Leave every picture out, then reproduce the rest of the listing exactly.

────────────────

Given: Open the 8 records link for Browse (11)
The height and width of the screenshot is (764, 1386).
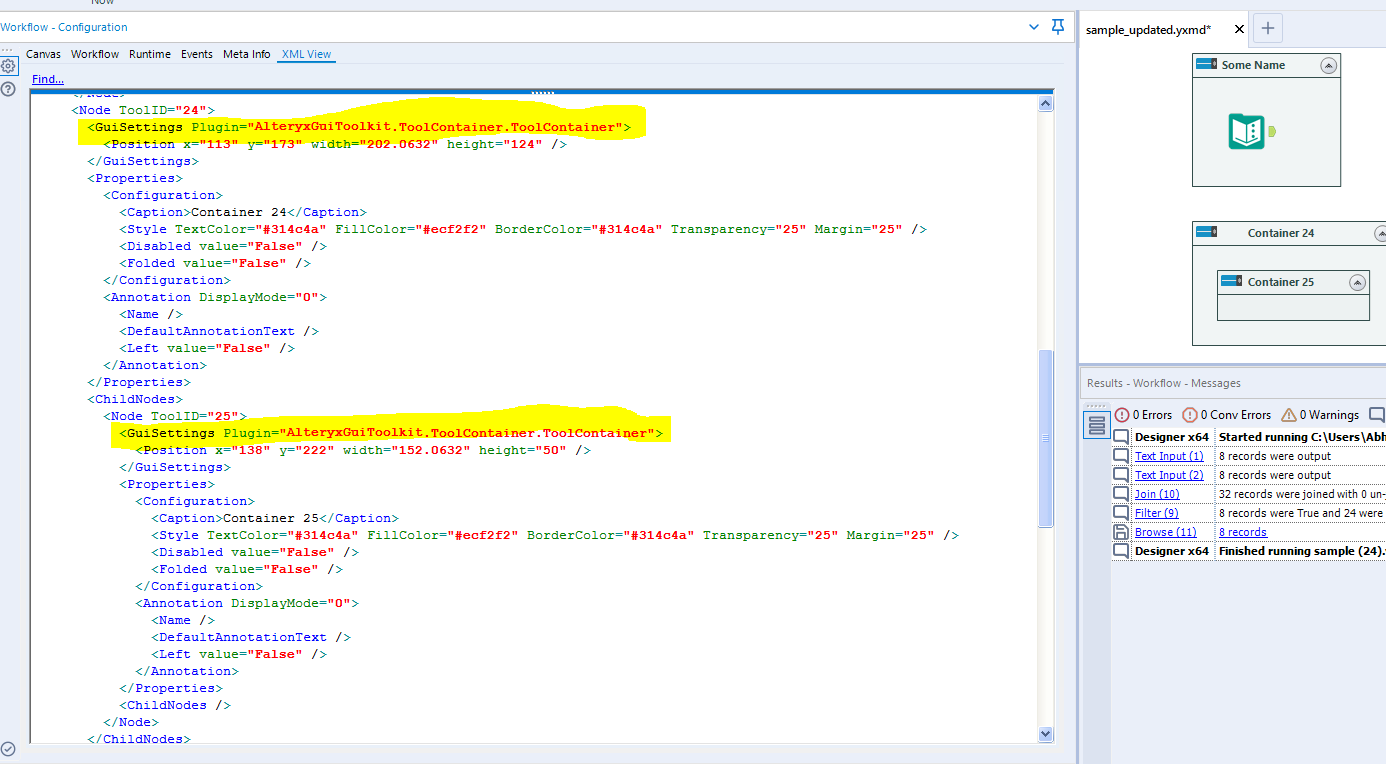Looking at the screenshot, I should (x=1243, y=531).
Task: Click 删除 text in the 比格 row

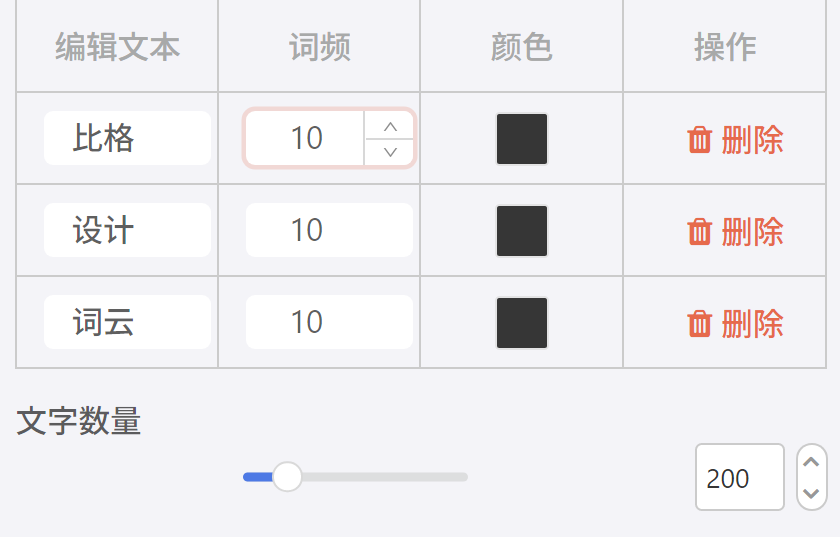Action: point(752,139)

────────────────

- **FINISHED EXERCISE**
Given: Open the 8 records link for Browse (11)
The height and width of the screenshot is (764, 1386).
Looking at the screenshot, I should (x=1243, y=531).
Task: Click 删除 text in the 比格 row

Action: point(752,139)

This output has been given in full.